### Assignment
Scan the data below for lines holding the word "computer", and copy each line found.

### Material for this exercise

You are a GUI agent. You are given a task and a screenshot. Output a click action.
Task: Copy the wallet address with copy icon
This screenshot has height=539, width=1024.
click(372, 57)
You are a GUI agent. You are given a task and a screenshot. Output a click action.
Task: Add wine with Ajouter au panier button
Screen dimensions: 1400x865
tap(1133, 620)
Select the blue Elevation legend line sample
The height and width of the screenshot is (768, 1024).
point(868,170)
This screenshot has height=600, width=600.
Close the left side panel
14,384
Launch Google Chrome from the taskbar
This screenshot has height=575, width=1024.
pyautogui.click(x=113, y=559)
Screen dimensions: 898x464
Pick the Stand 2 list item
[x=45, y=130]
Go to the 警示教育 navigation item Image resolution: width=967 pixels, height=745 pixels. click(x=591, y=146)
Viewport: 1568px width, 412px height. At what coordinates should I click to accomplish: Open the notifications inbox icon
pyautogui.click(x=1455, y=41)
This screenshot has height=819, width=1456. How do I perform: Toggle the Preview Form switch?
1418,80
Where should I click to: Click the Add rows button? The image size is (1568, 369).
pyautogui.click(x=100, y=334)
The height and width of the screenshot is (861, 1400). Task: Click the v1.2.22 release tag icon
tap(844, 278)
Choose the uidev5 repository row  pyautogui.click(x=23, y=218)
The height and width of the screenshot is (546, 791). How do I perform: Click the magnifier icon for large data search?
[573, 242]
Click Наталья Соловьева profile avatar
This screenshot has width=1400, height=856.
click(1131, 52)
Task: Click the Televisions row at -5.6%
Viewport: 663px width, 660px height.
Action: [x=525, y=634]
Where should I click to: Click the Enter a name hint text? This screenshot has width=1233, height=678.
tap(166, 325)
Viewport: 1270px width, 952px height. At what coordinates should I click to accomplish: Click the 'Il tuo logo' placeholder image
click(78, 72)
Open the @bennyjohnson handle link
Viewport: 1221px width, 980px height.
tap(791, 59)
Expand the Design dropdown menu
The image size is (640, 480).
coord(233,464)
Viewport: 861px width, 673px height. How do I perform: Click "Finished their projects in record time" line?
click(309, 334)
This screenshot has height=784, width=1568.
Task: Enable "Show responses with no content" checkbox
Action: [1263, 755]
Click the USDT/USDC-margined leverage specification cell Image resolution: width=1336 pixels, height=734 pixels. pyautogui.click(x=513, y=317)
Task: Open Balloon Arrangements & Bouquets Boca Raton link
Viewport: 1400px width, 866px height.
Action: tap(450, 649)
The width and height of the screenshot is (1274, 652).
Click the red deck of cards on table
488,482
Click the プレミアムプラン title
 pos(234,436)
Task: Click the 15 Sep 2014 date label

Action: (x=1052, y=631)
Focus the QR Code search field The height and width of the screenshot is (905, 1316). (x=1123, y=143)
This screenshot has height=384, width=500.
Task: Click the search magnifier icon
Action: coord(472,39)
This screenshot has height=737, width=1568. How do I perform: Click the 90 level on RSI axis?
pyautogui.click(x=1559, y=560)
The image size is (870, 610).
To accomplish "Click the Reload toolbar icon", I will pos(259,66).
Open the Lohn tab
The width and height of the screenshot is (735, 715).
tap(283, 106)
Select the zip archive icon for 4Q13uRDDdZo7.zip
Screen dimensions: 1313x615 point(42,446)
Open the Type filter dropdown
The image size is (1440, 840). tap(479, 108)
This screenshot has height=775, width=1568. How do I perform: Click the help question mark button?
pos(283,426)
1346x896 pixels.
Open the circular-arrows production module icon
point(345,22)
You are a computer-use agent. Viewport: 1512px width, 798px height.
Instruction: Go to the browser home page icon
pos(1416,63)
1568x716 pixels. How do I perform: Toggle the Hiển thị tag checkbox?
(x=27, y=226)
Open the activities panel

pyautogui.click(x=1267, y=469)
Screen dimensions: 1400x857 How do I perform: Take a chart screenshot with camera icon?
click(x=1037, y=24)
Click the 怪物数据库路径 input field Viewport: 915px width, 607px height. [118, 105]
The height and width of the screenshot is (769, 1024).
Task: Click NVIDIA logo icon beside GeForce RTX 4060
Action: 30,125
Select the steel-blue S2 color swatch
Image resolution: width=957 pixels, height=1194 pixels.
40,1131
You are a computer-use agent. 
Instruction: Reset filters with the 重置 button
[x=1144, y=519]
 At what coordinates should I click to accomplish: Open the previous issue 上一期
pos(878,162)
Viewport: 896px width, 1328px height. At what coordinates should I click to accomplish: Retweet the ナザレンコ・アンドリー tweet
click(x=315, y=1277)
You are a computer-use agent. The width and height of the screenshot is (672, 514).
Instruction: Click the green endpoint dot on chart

### Answer box
You are a computer-use agent. Viewport: 1512px width, 798px height.
You are a computer-use agent. 
You are a computer-use agent. The width and height of the screenshot is (672, 514).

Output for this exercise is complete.